Introduction and Aims
Lithium salts are established medications in a variety of mental health conditions. The molecular mode of action if lithium is incompletely understood. Many cellular effects associated with lithium treatment are linked to mitochondrial function. We investigated the effects of lithium on mitochondrial calcium handling due to its obvious role in neuronal signaling.
Methods
We investigated the calcium capacity of mitochondria from murine mouse liver in the presence and absence of lithium, both in its natural composition and as pure 6-lithium and 7-lithium. To achieve this, we utilized high-resolution respirometry and fluorometry techniques. Additionally, we examined the subcellular distribution of lithium isotopes using inductively coupled plasma mass spectrometry and nanoscale secondary ion mass spectrometry. Furthermore, we analyzed the formation of amorphous calcium phosphate, both in the presence and absence of lithium isotopes, using 31-phosphorus nuclear magnetic resonance and dynamic light scattering.
Results
Lithium protected against calcium-induced permeability transition (32.84±11.2 min to onset vs 15.69±7.3 min to onset, errors: SD, n=8, p>0.001) and decreased calcium capacity of liver mitochondria (589.8±99.1 nmol/mg vs 635.7±100.3 nmol/mg, errors: SD, n=10, p<0.01) at clinically relevant concentrations. Interestingly, brain mitochondrial calcium capacity was increased, not decreased, by lithium (601.3±64.8 nmol/mg vs 463.2±34.5 nmol/mg, errors: SD, n=5, p<0.01). Further analyses revealed that 7-lithium was more effective than 6-lithium in altering calcium capacity, whereas 6-lithium was more effective in delaying permeability transition. Interestingly, these effects were not attributed to differences in lithium isotope distribution within cells or subcellular compartments.

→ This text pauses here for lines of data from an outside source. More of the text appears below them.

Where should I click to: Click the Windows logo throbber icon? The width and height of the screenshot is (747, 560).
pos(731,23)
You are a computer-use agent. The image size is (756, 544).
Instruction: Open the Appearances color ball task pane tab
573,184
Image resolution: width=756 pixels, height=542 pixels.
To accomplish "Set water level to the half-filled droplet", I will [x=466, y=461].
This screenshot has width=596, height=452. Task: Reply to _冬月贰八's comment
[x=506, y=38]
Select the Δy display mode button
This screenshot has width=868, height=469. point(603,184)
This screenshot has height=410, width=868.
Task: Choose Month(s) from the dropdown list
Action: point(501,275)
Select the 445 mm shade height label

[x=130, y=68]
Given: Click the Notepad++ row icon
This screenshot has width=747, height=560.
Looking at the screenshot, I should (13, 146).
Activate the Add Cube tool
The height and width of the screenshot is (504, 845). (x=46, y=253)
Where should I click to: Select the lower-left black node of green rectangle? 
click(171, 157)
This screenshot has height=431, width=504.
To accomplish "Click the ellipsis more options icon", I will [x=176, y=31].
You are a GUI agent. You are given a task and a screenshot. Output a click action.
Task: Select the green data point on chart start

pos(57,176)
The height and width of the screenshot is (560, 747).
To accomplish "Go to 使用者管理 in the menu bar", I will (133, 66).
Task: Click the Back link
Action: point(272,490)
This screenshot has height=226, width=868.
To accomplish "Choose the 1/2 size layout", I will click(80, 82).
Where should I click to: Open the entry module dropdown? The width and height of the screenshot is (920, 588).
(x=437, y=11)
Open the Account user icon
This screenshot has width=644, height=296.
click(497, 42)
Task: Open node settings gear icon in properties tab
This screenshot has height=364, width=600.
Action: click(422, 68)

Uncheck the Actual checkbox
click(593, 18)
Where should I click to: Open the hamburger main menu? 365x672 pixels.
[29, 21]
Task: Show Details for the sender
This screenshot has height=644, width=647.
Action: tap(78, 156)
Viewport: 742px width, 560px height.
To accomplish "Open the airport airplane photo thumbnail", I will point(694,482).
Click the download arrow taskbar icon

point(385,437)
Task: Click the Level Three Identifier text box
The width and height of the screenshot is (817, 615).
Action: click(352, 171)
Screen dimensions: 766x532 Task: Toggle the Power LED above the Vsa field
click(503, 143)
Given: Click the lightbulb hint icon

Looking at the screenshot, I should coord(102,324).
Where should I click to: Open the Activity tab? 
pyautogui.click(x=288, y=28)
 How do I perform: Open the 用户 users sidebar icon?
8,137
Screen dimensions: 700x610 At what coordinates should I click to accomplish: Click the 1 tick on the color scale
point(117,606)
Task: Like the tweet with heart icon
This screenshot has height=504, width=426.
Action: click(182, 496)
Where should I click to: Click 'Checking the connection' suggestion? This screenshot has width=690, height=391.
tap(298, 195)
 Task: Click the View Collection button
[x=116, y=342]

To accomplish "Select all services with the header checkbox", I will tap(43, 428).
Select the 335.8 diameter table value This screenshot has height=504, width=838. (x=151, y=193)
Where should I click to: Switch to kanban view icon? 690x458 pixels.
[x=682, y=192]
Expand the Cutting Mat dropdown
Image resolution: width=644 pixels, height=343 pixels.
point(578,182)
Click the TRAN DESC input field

Instead, our in vitro experiments demonstrated that lithium isotopes had distinct effects on the size distribution of amorphous calcium phosphate colloids, which is a plausible mechanism underlying the isotope-specific mitochondrial calcium capacities observed in our study.
Conclusion
We identified mitochondrial calcium management as a plausible component of clinical lithium effects and found evidence for a direct interaction of lithium with amorphous calcium phosphate aggregation. The isotope-specificity of lithium effects provide a promising avenue for the development of more effective lithium-based drugs.